● **WHAT YOU HAVE TO DO**
From the listing that follows, reproduce only the lines from the one holding "Click the blurred recipient name after Hi" through the one holding "Instruction: Tap the circular Mon compte logo", both included, with no pictures.

● **RECORDS FOR THIS TASK**
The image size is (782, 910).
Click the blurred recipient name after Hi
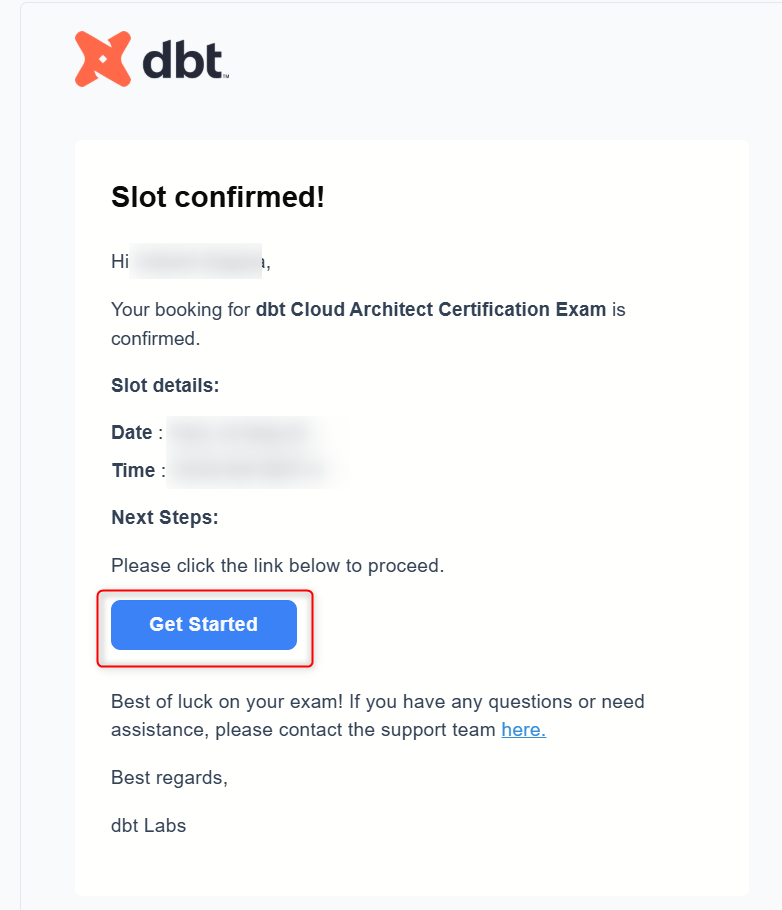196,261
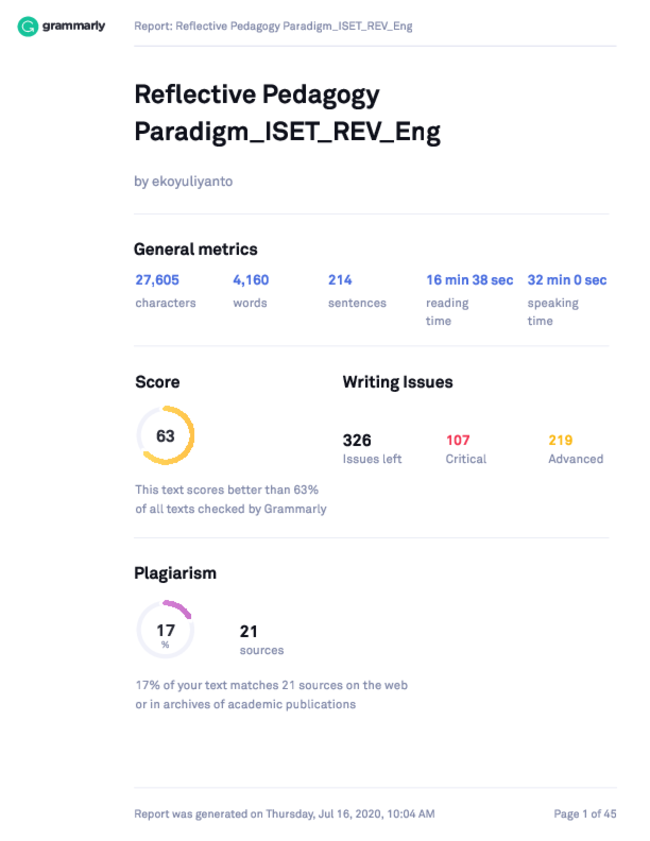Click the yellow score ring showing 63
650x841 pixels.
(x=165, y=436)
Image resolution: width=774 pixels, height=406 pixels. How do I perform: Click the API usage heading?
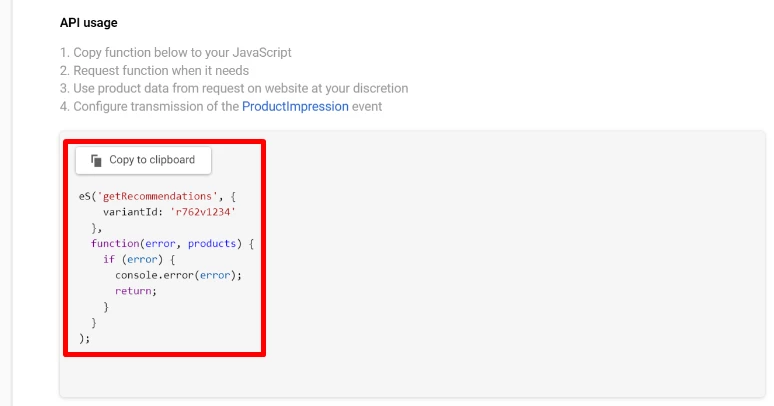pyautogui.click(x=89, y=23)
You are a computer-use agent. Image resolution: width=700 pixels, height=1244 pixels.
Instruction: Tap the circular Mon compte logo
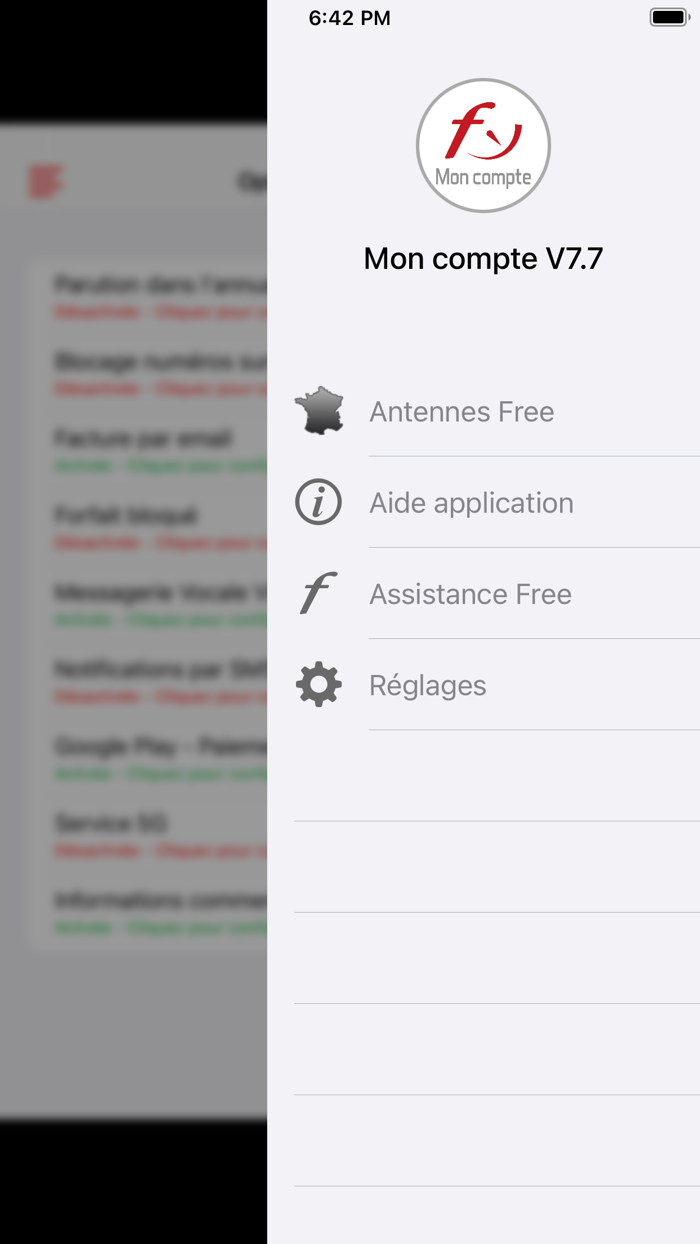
...
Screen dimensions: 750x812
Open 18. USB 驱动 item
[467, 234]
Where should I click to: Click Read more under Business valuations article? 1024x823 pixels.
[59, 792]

● **EXERCISE OUTPUT**
Click the blurred recipient name after Hi
196,261
Click the yellow score ring showing 63
650x841 pixels.
(x=165, y=436)
Image resolution: width=774 pixels, height=406 pixels. How do I perform: Click the API usage heading?
pyautogui.click(x=89, y=23)
You are a computer-use agent. Image resolution: width=700 pixels, height=1244 pixels.
Instruction: Tap the circular Mon compte logo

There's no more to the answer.